Maximal delay in microseconds to wait for min_batch_size_records to get buffered by the controller, defaults to 0.

max_parallel_connector_init
integer or null <int64> >= 0
Default: null

The maximum number of connectors initialized in parallel during pipeline startup.

At startup, the pipeline must initialize all of its input and output connectors. Depending on the number and types of connectors, this can take a long time. To accelerate the process, multiple connectors are initialized concurrently. This option controls the maximum number of connectors that can be initialized in parallel.

The default is 10.

min_batch_size_records
integer <int64> >= 0
Default: 0

Minimal input batch size.

The controller delays pushing input records to the circuit until at least min_batch_size_records records have been received (total across all endpoints) or max_buffering_delay_usecs microseconds have passed since at least one input records has been buffered. Defaults to 0.

pin_cpus
Array of integers[ items >= 0 ]
Default: []

Optionally, a list of CPU numbers for CPUs to which the pipeline may pin its worker threads. Specify at least twice as many CPU numbers as workers. CPUs are generally numbered starting from 0. The pipeline might not be able to honor CPU pinning requests.

CPU pinning can make pipelines run faster and perform more consistently, as long as different pipelines running on the same machine are pinned to different CPUs.

provisioning_timeout_secs
integer or null <int64> >= 0
Default: null

Timeout in seconds for the Provisioning phase of the pipeline. Setting this value will override the default of the runner.

object
Default: {"cpu_cores_min":null,"cpu_cores_max":null,"memory_mb_min":null,"memory_mb_max":null,"storage_mb_max":null,"storage_class":null}
object or null
Default: {"backend":{"name":"default"},"min_storage_bytes":null,"min_step_storage_bytes":null,"compression":"default","cache_mib":null}

Storage configuration for a pipeline.

tracing
boolean
Default: false

Enable pipeline tracing.

tracing_endpoint_jaeger
string
Default: "127.0.0.1:6831"

Jaeger tracing endpoint to send tracing information to.

workers
integer <int32> >= 0
Default: 8

Number of DBSP worker threads.

Each DBSP "foreground" worker thread is paired with a "background" thread for LSM merging, making the total number of threads twice the specified number.

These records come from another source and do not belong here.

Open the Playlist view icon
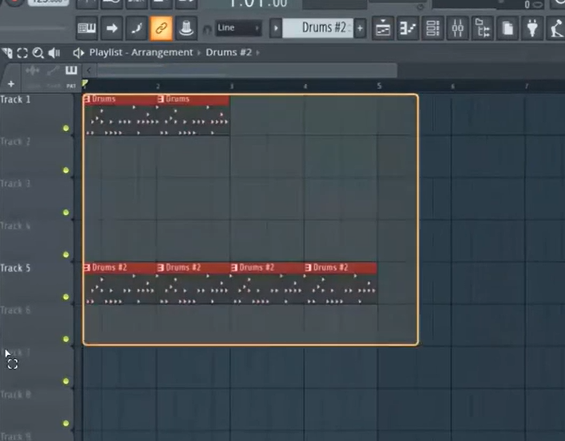The width and height of the screenshot is (565, 441). 383,28
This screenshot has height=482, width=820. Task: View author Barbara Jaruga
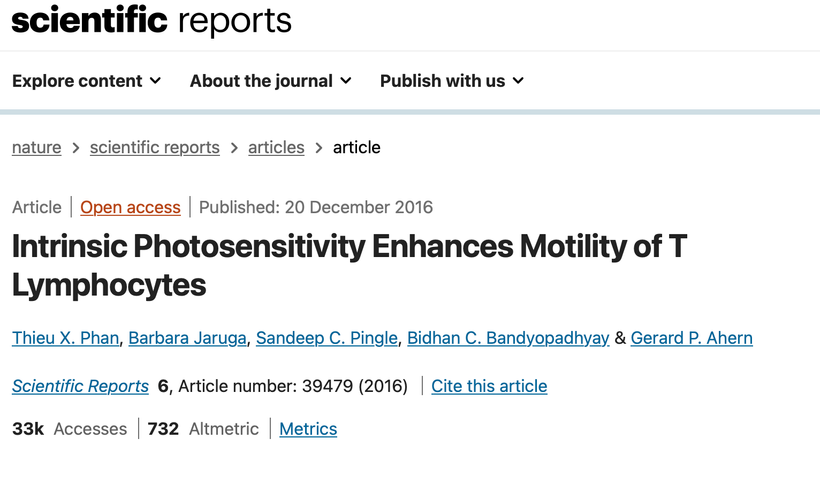[x=188, y=338]
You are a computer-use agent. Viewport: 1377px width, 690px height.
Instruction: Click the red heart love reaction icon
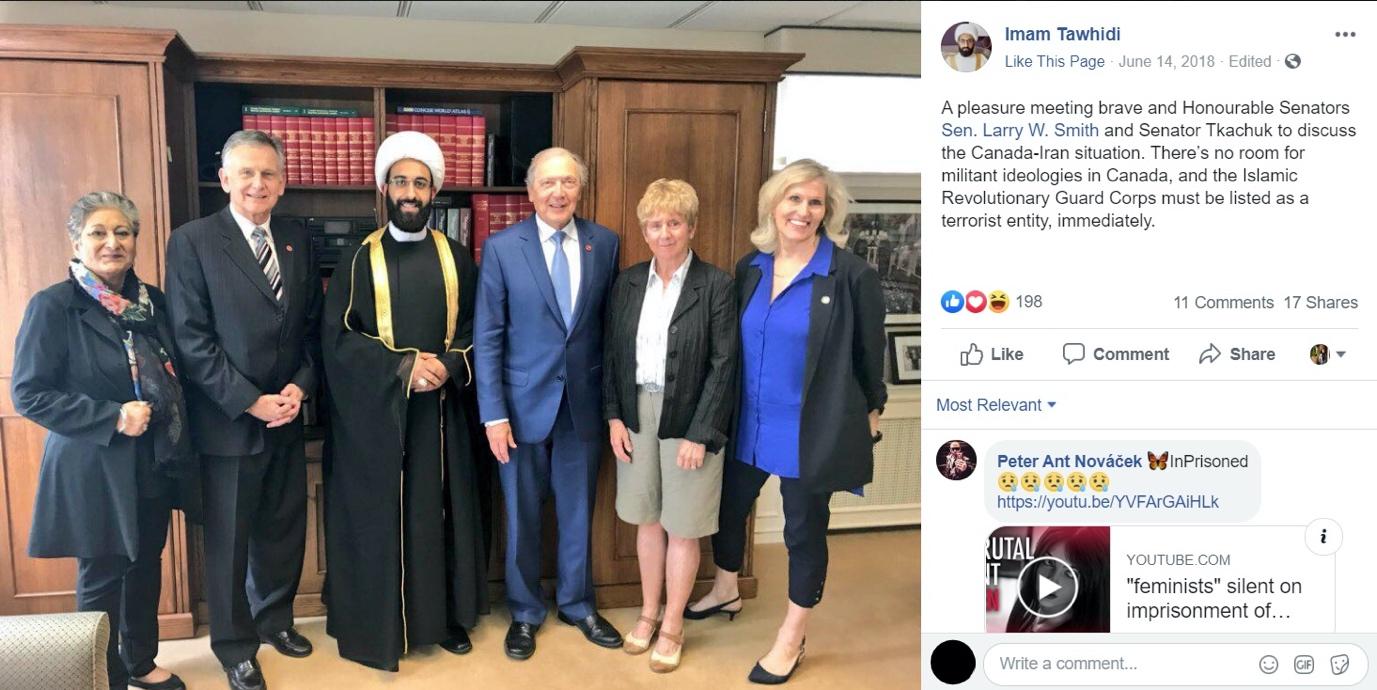(975, 301)
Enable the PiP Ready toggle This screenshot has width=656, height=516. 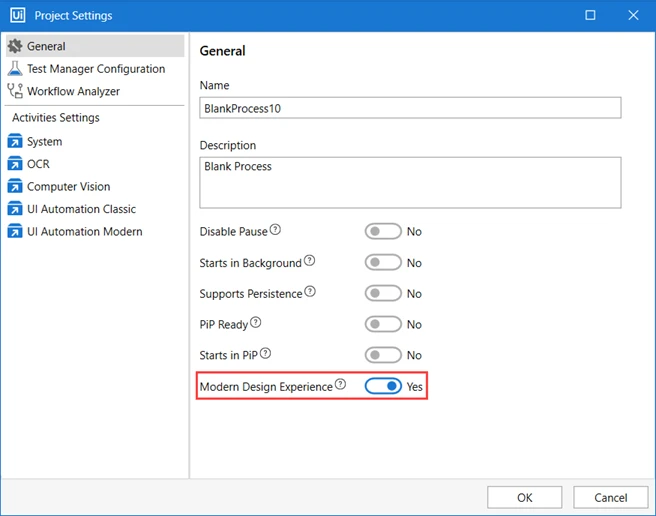click(383, 324)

The typical sweet spot for the number of workers is between 4 and 16. Each worker increases overall memory consumption for data structures used during a step.

Program configuration

The "optimized" compilation profile (default) should be used when running production pipelines where performance is important.

cache
boolean
Default: true

If true (default), when a prior compilation with the same checksum already exists, the output of that (i.e., binary) is used. Set false to always trigger a new compilation, which might take longer and as well can result in overriding an existing binary.

profile
string or null
Default: null
Enum: "dev" "unoptimized" "optimized"

Enumeration of possible compilation profiles that can be passed to the Rust compiler as an argument via cargo build --profile <>. A compilation profile affects among other things the compilation speed (how long till the program is ready to be run) and runtime speed (the performance while running).

runtime_version
string or null
Default: null

Override runtime version of the pipeline being executed.

Warning: This option is experimental and may change in the future. Should only be used for CI/testing purposes, and requires network access.

A runtime version can be specified in the form of a version or SHA taken from the feldera/feldera repository main branch.

Examples: v0.96.0 or f4dcac0989ca0fda7d2eb93602a49d007cb3b0ae

A platform of version 0.x.y may be capable of running future and past runtimes with versions >=0.x.y and <=0.x.y until breaking API changes happen, the exact bounds for each platform version are unspecified until we reach a stable version. Compatibility is only guaranteed if platform and runtime version are exact matches.

Note that any enterprise features are currently considered to be part of the platform.

If not set (null), the runtime version will be the same as the platform version.